In December, the lawmaker penned an op-ed, detailing things that went wrong in the election but did not explicitly mention his role in advancing no-excuse absentee voting — arguably one of the most significant factors contributing to the confusion and chaos in the Keystone State’s election. Rather, he pointed to others, including Gov. Wolf, who he said used the public health crisis to “undermine Act 77 and voting in general in PA.”

“Using Federal CARES money, Wolf forced mail in voting upon people with a proactive propaganda campaign to perpetuate it. Likewise, he used fear mongering to insinuate that polling stations would be closed or undermanned due to the risk of the virus,” he wrote.

In a statement to Breitbart News, Mastriano described Act 77, in its original form, as a “comprehensive voting reform package,” pointing to its unanimous Republican support and “almost unanimous Democrat opposition.”

“There were no red flags as evidenced that every Republican in the Senate supported it, even those of us who are routinely a ‘no’ vote on anything that could undermine our freedoms,” he said. “And the near-unanimous Democrat opposition to this bill highlights that in its original form, there was no insidious risk.”

“Unfortunately, the PA Supreme Court, Secretary of State Boockvar, and Governor Wolf had other ambitions,” he said, contending they effectively “rewrote Act 77 to compromise our election,” using the Chinese coronavirus as a pretense to do so.

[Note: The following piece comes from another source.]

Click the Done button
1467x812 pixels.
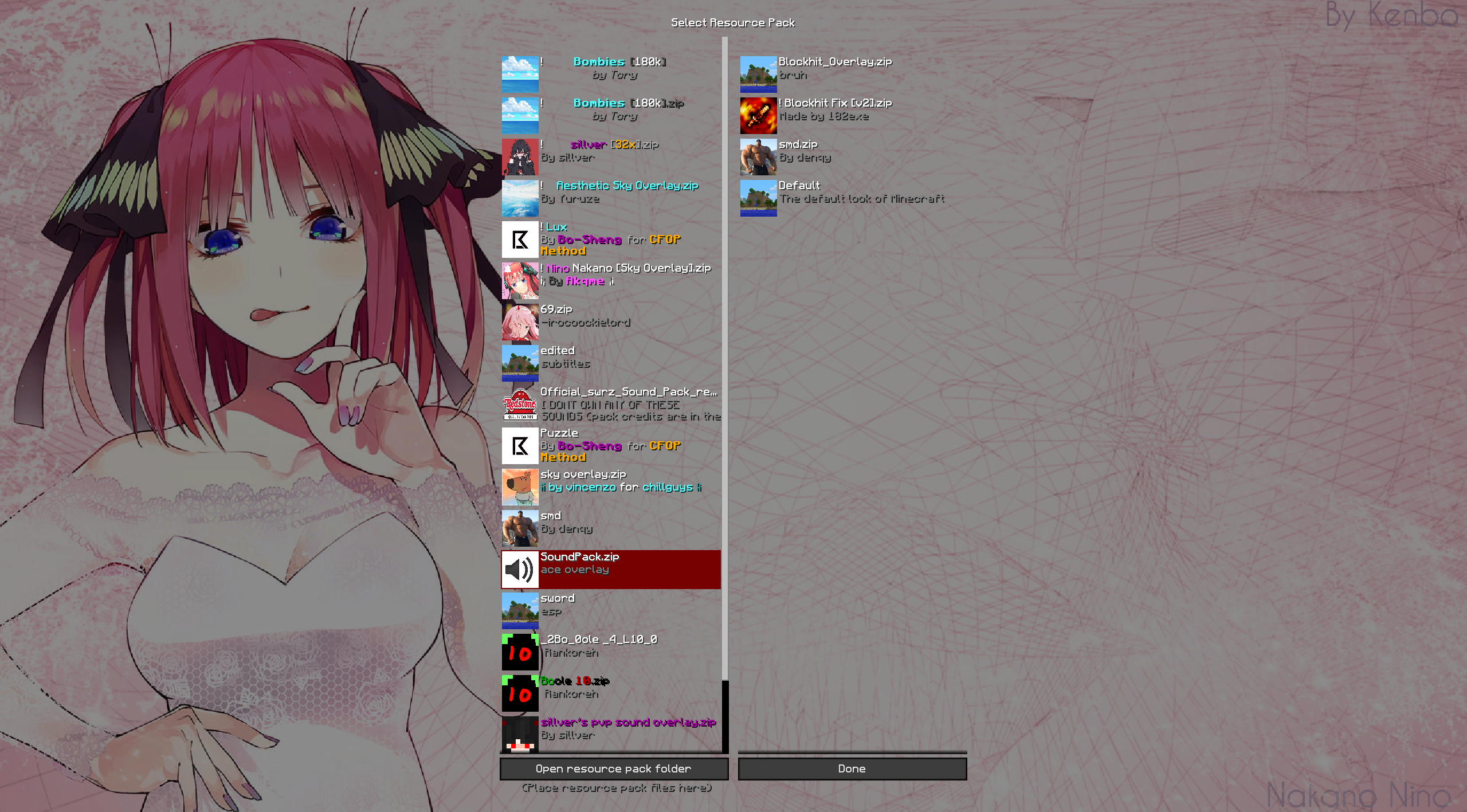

He contends the original law was specific, including the requirement for ballots to be received by 8 p.m. on Election Day.

“The state Supreme Court unilaterally – and in direct contravention of the wording of Act 77 – extended the deadline for mailed ballots to be received from Election Day, to three days after the Election Day,” he said, adding, “Similarly, the court declared that ballots mailed without a postmark should be presumed to have been received on time.”

“The court also mandated that mail-in ballots lacking a verified signature be accepted,” he explained.

Now, Mastriano is seeking to advance election integrity measures, including one to repeal the no-excuse mail-in ballot provision of Act 77, despite the fact that he and other Republicans overwhelmingly supported it in 2019:

Notably, Mastriano recently came under fire after claiming that former President Donald Trump “asked” him to run for governor in Pennsylvania, claiming that Trump also promised to campaign for him.

“President Trump has not made any endorsement or commitments yet in this race,” Trump adviser Jason Miller said following Mastriano’s remarks:

According to a recent report from the Washington Post, the Pennsylvania lawmaker “recently met with the former president at Trump Tower to talk about the prospect of launching a similar audit in his state, according to people familiar with the discussion.”